#### WORK ORDER
The expected output is the first line of the data below and every line after it, up to and including the line containing "Contact Us (22, 2151)", each reproduced exactly.

#### Stored data entries

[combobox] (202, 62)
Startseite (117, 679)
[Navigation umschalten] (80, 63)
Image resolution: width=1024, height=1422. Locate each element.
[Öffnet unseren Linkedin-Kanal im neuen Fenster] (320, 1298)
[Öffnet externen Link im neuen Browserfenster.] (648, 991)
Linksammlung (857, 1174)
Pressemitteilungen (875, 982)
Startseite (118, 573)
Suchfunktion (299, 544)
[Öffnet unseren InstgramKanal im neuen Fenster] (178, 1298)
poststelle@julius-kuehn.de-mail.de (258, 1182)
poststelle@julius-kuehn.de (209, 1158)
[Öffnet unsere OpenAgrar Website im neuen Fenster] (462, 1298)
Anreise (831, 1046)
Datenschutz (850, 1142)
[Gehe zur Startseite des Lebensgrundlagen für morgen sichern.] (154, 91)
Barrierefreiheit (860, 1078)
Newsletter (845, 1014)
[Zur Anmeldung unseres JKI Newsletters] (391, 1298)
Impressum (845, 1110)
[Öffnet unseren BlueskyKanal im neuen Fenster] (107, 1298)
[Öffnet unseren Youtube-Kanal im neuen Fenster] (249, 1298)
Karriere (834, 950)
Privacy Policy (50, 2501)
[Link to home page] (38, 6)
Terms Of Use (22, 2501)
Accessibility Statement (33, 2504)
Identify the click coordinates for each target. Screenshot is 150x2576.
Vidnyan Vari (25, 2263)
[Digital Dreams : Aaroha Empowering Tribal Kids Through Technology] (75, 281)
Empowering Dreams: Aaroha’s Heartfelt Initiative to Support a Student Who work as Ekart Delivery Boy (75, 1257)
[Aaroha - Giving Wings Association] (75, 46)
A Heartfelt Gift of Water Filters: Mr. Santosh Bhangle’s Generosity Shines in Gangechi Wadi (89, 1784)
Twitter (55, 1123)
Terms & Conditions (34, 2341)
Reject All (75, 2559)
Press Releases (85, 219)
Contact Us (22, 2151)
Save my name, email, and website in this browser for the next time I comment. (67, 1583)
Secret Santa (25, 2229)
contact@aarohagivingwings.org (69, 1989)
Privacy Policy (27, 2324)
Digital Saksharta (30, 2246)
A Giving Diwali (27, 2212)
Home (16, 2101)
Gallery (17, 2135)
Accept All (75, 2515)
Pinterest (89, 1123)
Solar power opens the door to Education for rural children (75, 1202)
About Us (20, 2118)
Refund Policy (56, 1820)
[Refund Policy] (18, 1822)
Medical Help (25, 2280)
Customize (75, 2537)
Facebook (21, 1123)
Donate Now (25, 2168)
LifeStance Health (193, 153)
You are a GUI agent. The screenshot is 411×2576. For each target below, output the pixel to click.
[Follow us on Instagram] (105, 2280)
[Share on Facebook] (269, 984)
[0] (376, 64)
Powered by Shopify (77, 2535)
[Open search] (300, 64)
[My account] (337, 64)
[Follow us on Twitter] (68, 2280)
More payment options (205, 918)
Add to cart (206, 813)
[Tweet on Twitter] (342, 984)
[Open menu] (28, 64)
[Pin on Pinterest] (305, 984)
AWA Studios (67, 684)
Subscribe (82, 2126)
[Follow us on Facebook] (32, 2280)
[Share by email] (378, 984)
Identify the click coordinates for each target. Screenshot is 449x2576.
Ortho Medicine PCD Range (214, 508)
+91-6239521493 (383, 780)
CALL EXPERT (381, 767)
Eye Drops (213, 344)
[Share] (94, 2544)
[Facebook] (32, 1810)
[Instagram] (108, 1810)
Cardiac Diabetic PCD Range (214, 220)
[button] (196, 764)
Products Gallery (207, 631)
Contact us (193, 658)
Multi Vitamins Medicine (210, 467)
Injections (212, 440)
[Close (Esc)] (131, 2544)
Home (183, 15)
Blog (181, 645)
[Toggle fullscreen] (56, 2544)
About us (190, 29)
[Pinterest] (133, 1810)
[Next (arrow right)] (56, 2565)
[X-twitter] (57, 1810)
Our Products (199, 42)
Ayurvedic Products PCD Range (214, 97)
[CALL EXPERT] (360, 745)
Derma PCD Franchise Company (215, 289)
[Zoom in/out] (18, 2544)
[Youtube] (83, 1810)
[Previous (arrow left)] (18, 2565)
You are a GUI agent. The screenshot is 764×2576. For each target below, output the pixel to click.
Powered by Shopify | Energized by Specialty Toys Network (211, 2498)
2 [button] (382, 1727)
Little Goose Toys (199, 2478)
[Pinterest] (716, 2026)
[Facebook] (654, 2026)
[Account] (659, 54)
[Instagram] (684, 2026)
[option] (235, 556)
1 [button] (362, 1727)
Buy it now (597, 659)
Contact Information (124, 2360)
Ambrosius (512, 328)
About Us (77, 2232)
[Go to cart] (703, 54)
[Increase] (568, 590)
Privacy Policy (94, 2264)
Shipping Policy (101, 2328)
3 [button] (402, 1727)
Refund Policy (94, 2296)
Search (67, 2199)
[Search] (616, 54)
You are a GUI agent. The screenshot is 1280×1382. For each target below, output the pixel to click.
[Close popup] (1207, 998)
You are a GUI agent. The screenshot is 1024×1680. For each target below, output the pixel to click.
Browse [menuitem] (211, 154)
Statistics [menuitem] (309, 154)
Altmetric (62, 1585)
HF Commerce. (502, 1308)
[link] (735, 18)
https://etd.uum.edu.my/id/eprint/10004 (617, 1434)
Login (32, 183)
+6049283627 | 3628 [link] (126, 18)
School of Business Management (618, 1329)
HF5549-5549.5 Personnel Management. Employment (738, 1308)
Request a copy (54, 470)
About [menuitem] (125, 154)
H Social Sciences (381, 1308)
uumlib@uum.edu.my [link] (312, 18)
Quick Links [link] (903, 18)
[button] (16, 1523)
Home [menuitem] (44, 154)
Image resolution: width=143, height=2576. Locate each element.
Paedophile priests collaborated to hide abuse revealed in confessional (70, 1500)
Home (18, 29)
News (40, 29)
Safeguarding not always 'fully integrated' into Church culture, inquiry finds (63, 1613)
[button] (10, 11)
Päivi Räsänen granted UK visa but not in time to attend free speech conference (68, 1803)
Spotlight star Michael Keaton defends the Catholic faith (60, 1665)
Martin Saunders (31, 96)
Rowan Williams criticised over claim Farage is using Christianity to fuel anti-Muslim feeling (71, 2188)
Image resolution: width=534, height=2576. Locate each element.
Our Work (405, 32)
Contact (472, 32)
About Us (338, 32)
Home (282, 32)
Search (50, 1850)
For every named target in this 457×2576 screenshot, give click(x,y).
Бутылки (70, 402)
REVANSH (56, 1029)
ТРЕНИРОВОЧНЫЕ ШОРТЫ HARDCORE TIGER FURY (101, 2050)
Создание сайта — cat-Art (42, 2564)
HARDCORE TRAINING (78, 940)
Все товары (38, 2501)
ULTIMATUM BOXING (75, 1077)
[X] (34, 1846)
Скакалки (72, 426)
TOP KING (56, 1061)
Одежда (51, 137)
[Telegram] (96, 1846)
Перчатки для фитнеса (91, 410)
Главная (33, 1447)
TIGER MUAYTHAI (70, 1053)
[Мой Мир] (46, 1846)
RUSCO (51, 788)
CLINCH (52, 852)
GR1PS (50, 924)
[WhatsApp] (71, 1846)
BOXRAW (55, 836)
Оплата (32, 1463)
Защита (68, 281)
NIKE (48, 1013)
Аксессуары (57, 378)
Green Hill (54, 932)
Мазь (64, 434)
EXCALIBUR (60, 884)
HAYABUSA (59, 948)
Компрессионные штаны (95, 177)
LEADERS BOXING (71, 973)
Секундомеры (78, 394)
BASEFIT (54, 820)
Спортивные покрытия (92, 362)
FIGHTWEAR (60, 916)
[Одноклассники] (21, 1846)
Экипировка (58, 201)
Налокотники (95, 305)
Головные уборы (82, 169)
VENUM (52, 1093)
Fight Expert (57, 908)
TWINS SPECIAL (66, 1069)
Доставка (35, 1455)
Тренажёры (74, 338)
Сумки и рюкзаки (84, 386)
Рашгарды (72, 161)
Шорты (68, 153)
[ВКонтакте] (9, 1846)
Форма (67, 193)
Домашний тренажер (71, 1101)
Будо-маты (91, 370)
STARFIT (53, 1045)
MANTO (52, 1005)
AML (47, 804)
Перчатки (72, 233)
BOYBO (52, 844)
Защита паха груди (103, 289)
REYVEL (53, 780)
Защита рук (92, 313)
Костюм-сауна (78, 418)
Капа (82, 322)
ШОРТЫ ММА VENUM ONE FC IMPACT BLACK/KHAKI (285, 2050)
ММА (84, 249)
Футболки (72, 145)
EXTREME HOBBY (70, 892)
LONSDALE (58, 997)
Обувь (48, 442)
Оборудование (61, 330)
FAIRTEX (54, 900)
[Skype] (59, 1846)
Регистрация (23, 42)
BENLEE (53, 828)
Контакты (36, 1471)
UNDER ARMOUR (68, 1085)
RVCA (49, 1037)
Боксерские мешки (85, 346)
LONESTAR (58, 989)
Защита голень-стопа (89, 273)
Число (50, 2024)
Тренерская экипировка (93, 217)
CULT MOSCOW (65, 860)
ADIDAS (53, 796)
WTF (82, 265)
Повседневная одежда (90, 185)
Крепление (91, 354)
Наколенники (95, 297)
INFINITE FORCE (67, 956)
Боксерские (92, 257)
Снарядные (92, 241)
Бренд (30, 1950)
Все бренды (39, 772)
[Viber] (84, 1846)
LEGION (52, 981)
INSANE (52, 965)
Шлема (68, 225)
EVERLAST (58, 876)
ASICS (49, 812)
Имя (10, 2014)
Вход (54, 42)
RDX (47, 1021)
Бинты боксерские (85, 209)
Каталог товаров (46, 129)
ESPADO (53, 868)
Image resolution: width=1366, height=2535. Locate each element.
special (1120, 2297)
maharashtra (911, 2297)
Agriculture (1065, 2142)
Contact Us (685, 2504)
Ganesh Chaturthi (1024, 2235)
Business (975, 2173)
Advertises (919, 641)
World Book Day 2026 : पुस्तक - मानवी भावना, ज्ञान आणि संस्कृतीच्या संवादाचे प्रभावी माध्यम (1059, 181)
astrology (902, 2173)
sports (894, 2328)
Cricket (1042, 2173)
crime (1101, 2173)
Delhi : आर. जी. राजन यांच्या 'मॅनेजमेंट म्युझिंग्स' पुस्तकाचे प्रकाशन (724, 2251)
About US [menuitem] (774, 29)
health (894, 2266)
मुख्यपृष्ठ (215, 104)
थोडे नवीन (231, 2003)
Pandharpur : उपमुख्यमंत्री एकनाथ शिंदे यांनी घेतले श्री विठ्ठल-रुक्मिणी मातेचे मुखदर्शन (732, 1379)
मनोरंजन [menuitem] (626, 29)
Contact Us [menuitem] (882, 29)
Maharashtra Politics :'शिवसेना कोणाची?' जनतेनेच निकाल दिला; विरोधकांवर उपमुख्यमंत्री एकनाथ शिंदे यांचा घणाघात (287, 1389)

#### EXERCISE SOLUTION
[combobox] (202, 62)
Startseite (117, 679)
[Navigation umschalten] (80, 63)
Image resolution: width=1024, height=1422. Locate each element.
[Öffnet unseren Linkedin-Kanal im neuen Fenster] (320, 1298)
[Öffnet externen Link im neuen Browserfenster.] (648, 991)
Linksammlung (857, 1174)
Pressemitteilungen (875, 982)
Startseite (118, 573)
Suchfunktion (299, 544)
[Öffnet unseren InstgramKanal im neuen Fenster] (178, 1298)
poststelle@julius-kuehn.de-mail.de (258, 1182)
poststelle@julius-kuehn.de (209, 1158)
[Öffnet unsere OpenAgrar Website im neuen Fenster] (462, 1298)
Anreise (831, 1046)
Datenschutz (850, 1142)
[Gehe zur Startseite des Lebensgrundlagen für morgen sichern.] (154, 91)
Barrierefreiheit (860, 1078)
Newsletter (845, 1014)
[Zur Anmeldung unseres JKI Newsletters] (391, 1298)
Impressum (845, 1110)
[Öffnet unseren BlueskyKanal im neuen Fenster] (107, 1298)
[Öffnet unseren Youtube-Kanal im neuen Fenster] (249, 1298)
Karriere (834, 950)
Privacy Policy (50, 2501)
[Link to home page] (38, 6)
Terms Of Use (22, 2501)
Accessibility Statement (33, 2504)
Identify the click coordinates for each target. Screenshot is 150x2576.
Vidnyan Vari (25, 2263)
[Digital Dreams : Aaroha Empowering Tribal Kids Through Technology] (75, 281)
Empowering Dreams: Aaroha’s Heartfelt Initiative to Support a Student Who work as Ekart Delivery Boy (75, 1257)
[Aaroha - Giving Wings Association] (75, 46)
A Heartfelt Gift of Water Filters: Mr. Santosh Bhangle’s Generosity Shines in Gangechi Wadi (89, 1784)
Twitter (55, 1123)
Terms & Conditions (34, 2341)
Reject All (75, 2559)
Press Releases (85, 219)
Contact Us (22, 2151)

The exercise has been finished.